SOURCE MATERIAL section start

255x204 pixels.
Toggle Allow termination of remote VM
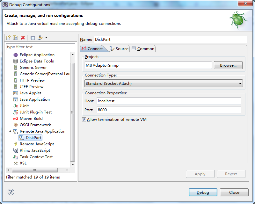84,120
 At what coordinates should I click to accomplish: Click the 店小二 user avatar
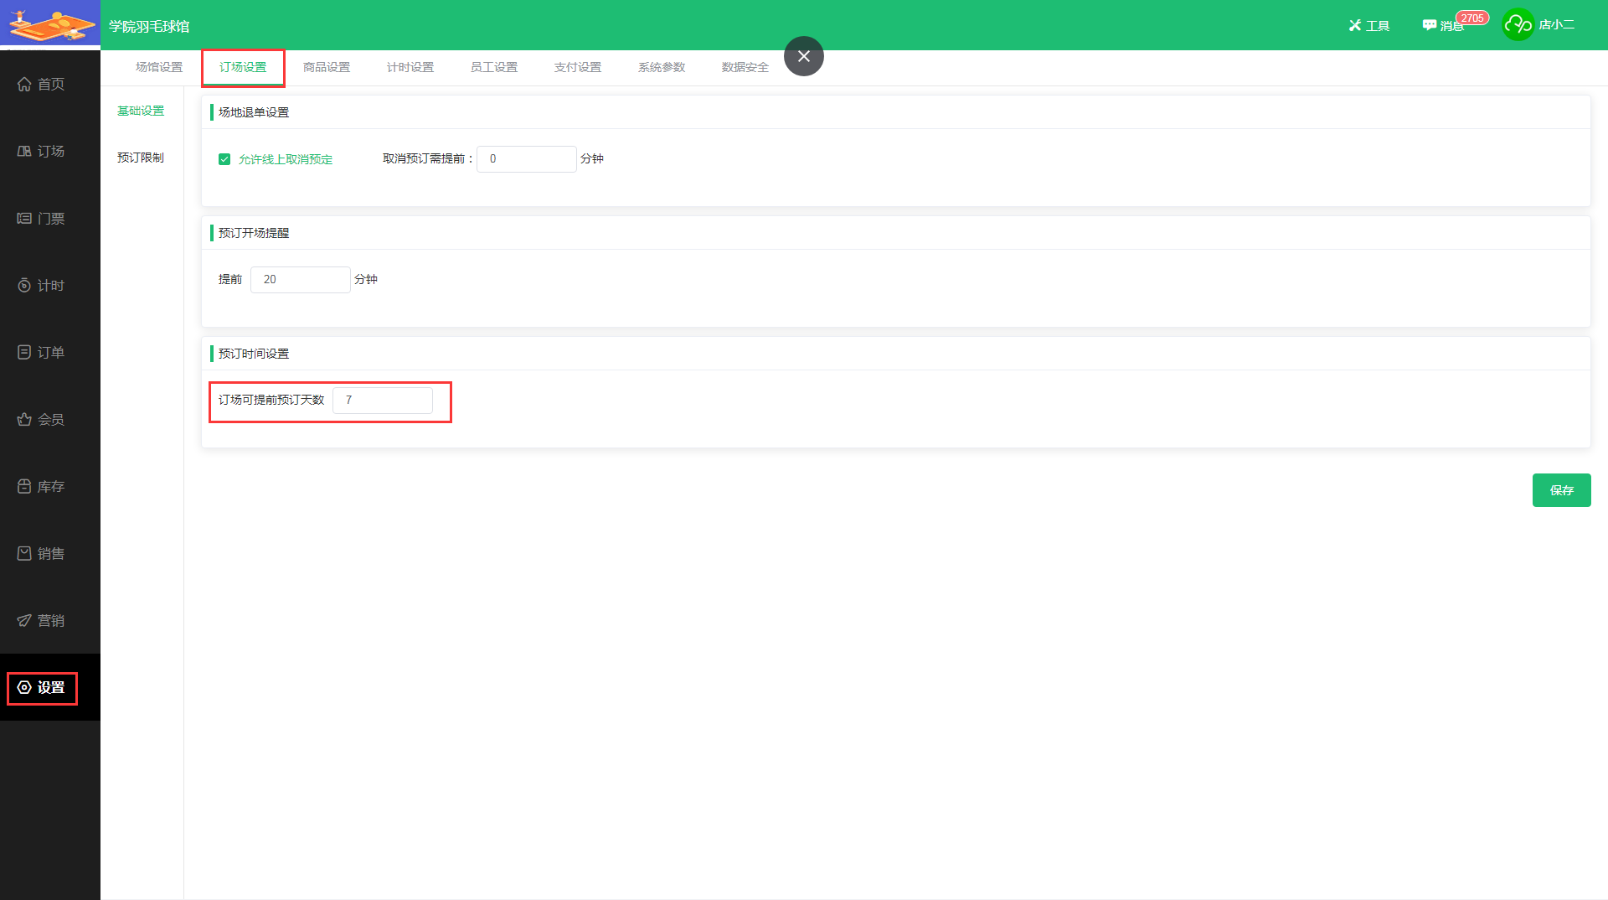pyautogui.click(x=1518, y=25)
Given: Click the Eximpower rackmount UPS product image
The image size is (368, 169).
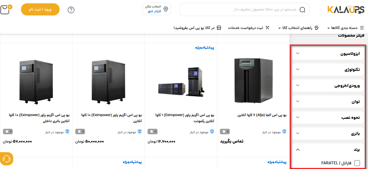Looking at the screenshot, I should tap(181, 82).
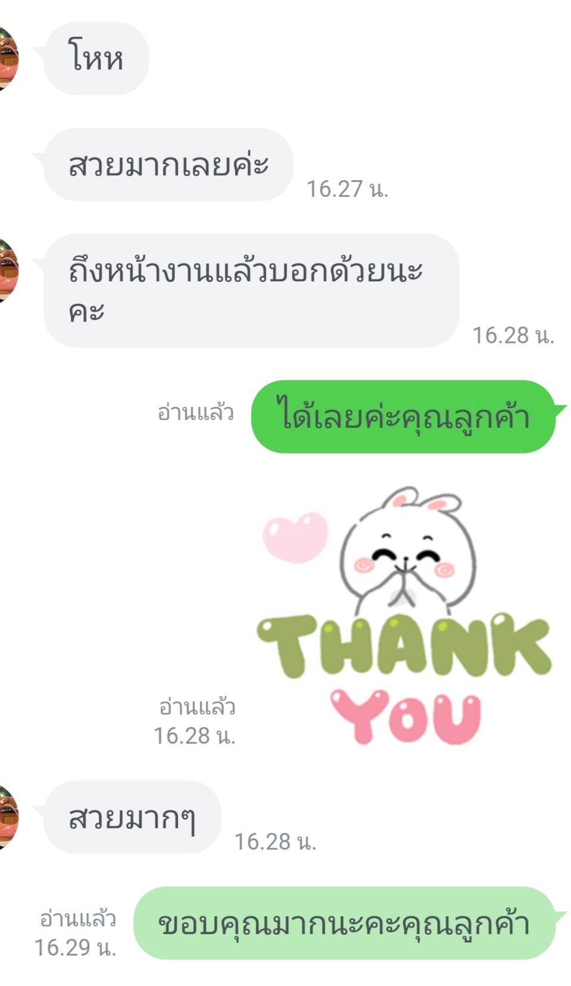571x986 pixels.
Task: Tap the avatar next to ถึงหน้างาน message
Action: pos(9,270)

SOURCE MATERIAL section end

§ **WORK TO BE COMPLETED**
Which part of the entries opens with the line containing "At what coordinates" and closes with the line containing "Given: Click the"? Output that part exactly, ends included, pictures excluded.

§ **TASK SOLUTION**
 At what coordinates should I click to accomplish: Click the 店小二 user avatar
pyautogui.click(x=1518, y=25)
Given: Click the Eximpower rackmount UPS product image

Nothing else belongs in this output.